At best, a single large predator species in a given ecosystem is able,
rarely, to take the largest or otherwise most difficult prey. This is
not necessarily true, however; some ecosystems can have largest
predators which are incapable of taking the largest prey, while others
can have predators which rely *primarily* upon the largest prey
(cougars+vicunas, jaguars+capybaras, and wolves+moose are specific
instances in some ecosystems that spring to mind. Of course, even in
those cases, juveniles are targeted frequently as well, but the
attacks on the big individuals are still common and noteworthy).
There's nothing in ecological understanding to *preclude* either
extreme, so we have to be careful about the null hypothesis we run
with.


>> theropods did not routinely kill
>> proportionately giant sauropods,
>
> Wow. Did I say that? Again? Uh, no...

Ahem.

"Still sounds less dangerous and less likely than falling while
running fulltilt after smaller faster prey. Especially given that
simply harassing a giant sauropod for 2 or 3 days might get you a huge
happy meal w/out a bite fired, so to speak."
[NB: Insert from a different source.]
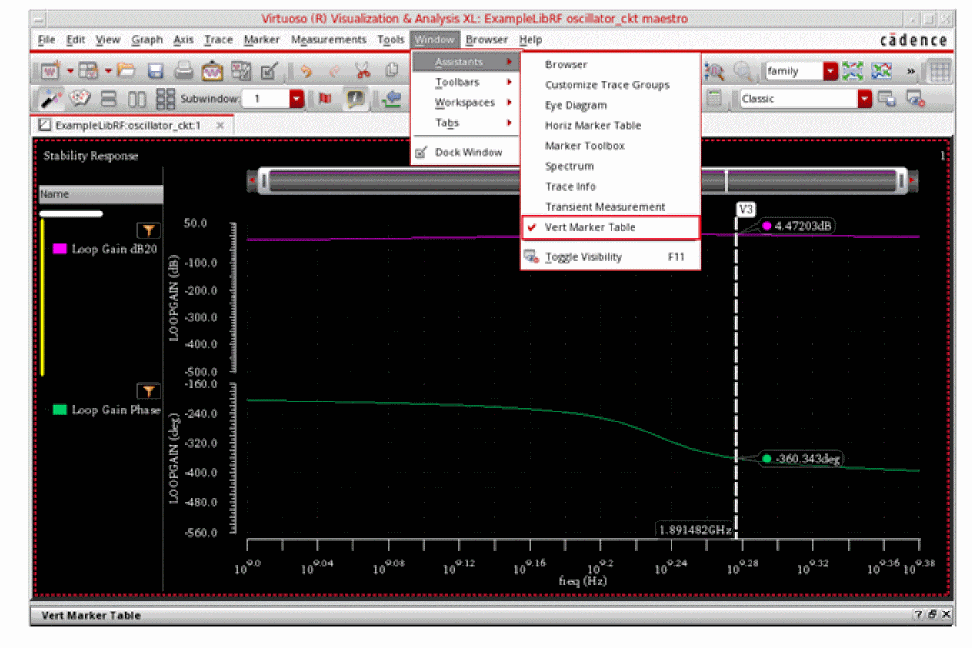Open the family dropdown
This screenshot has width=972, height=648.
coord(830,71)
Certainly made it *sound* easy enough to be routine.


> As I have been repeatedly making clear since I first advanced the idea 
> _onlist_ that substrate-driven >changes in the balance of power were 
> inevitable between giant sauropods and theropods, and had >serious 
> evolutionary implications relative to size (among other things) -- when was 
> that? 2005 or 2006?

I only signed on in 2008, so beats me.



As a final aside, I'll tone down my snark if you tone down yours. Your
responses seemed to get more dismissive and peevish successively, and
while I kept my initial responses clean, you came back (after
apparently not even really reading the last post) and piled on even
harder. That pushed me past my limits for civil discourse in this
post, but I'm willing to let it drop if you ease up in future replies.